As someone who’s participated in oncall rotas at all levels, here’s how I think one should be organised:

  • Sysadmins should only participate in the rota after they have completed their probationary period. Think of the goal of the probation period as being getting someone up to speed so they can participate.
  • Each oncall shift should last one week, and rotate at 2.00pm on Tuesday. If you run a late shift, i.e. 11.00am to 8.00pm, make the person on that shift also be oncall. Get all the unsociable hours out of the way in one lump.
  • The bare minimum gap between oncall shifts should be 5 weeks. If your rota is shorter than this, then you don’t have enough qualified staff to cope with holidays, illness, paternity/maternity leave etc anyway.
  • The oncall shift should be mapped at least 3 months into the future. Staff should be free to swap oncall weeks providing that no-one is ever oncall two weeks in a row, and that all swaps are cleared with their line manager.
  • Issue the oncaller with a good quality mobile phone and 3G capable laptop. The phone should not be a smartphone, the aim should be for maximum battery life and talk time. The laptop should be more like a netbook than a desktop replacement, should come with a spare battery, and should dual boot to Windows and a useful Linux desktop distro. These days I’d shell out for a nice big SSD to stick in it too. Make sure there are no restrictions on international calling and no data caps for the phone and 3G card.
  • Don’t give the direct number of the oncall phone. Instead, use an answering service as filter.  During office hours, the answering service should redirect enquiries to the regular helpdesk/support number.  Out of hours, the answering service should accept calls, take details and then pass these on to the oncall number. Additionally this service should text and email call details so there’s a record.
  • Pay a fixed daily amount for being oncall. Pay 1.5 times this amount for being oncall on weekend days. Pay 2 times this amount for being oncall on a public holiday. Where someone is oncall on a public holiday, add one day to their holiday allowance.
  • Pay a per-incident fee when oncall is used. Each oncall use should be tracked in your ticketing system. Make using oncall a business cost, thus giving the business a reason to make sure oncall is not used trivially, and a reason to make sure problems are fixed permanently and not just temporarily alleviated.
  • When the oncall person has dealt with out of hours issues, don’t expect them in at the regular time the next day.  Expect them to use their judgement to make sure they are suitably rested.   You do not want an overly tired oncaller dealing with problems on production systems.

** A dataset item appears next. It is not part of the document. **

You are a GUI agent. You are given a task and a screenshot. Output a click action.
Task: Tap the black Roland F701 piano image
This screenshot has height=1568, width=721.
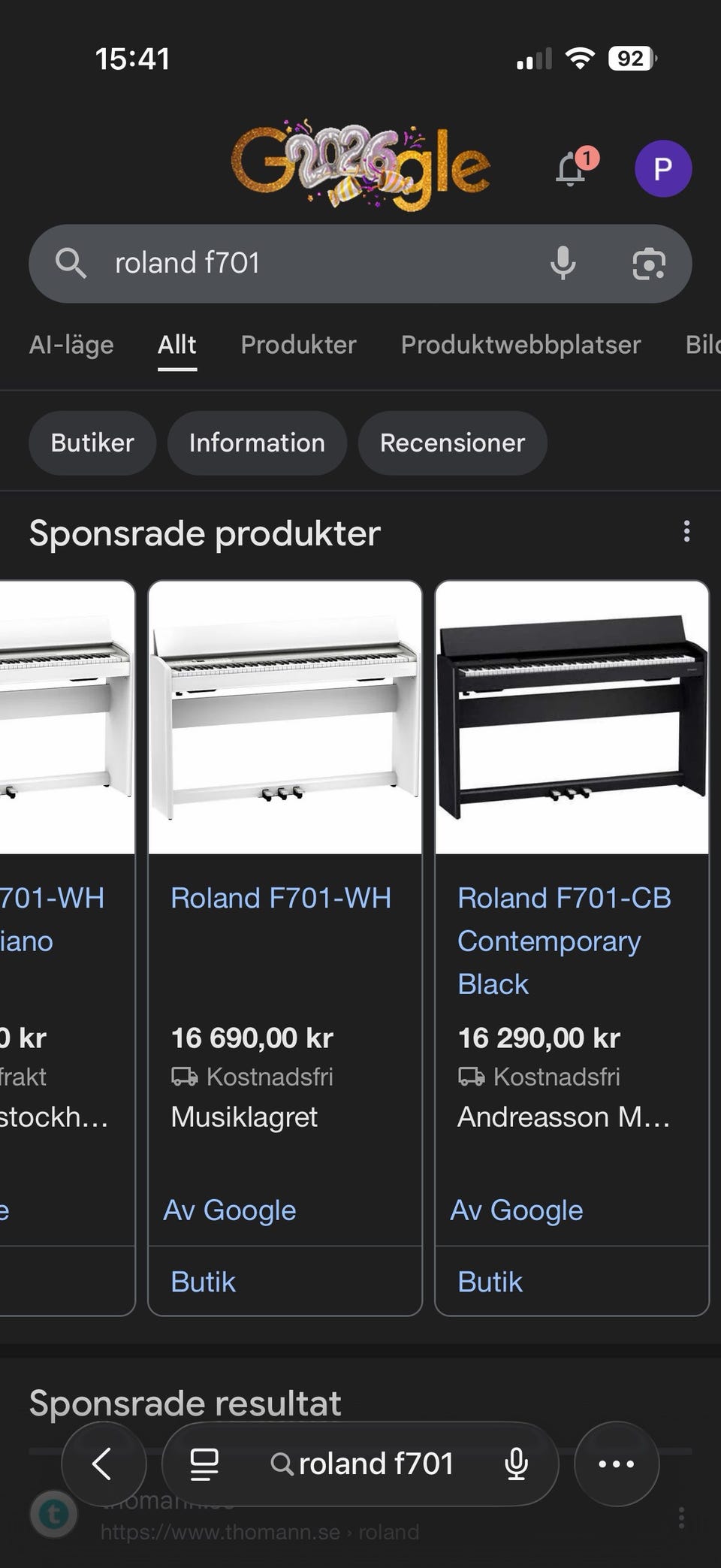572,718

  • The person oncall should never be taking on “out of hours” work. Want a database dumped and reloaded? Want a disk unmounted and fscked overnight when a server’s not busy? All those things can be done, but not by the oncall person. That person is there to respond to problems, not to perform routine or planned maintenance.
  • Make it very clear that abuse of oncall is unacceptable. Oncall is there to fix customer or service affecting problems, not to help someone with Excel.
  • Have a clear demarcation between production and testing/development/QA systems. The latter group are not oncall’s responsibility to fix.
  • If you have offices around the world, have a “follow the sun” oncall system, get your offices to cover each other.
  • Have realistic expectations of oncall response times. If you need to guarantee that problems are attended to within 20-30 minutes then you should be running an overnight shift, not oncall.
  • Expect a daily report summarising the previous 24 hour oncall period, even if that report is “Nothing to report”. The weekend period could be lumped together on the Monday.
  • Have a weekly oncall handover meeting between the outgoing and incoming oncall staff.
  • During the day, have a junior or trainee sysadmin be oncall. It’s good practice for them.

Doing all of the above shows that you take oncall seriously, and you appreciate the impact being oncall has on someone’s life. Your oncall staff are the people who salvage the business’s reputation when the midden hits the windmill at some unworldly hour of the night. Keeping them happy and making them feel valued and respected can only be to the business’s benefit.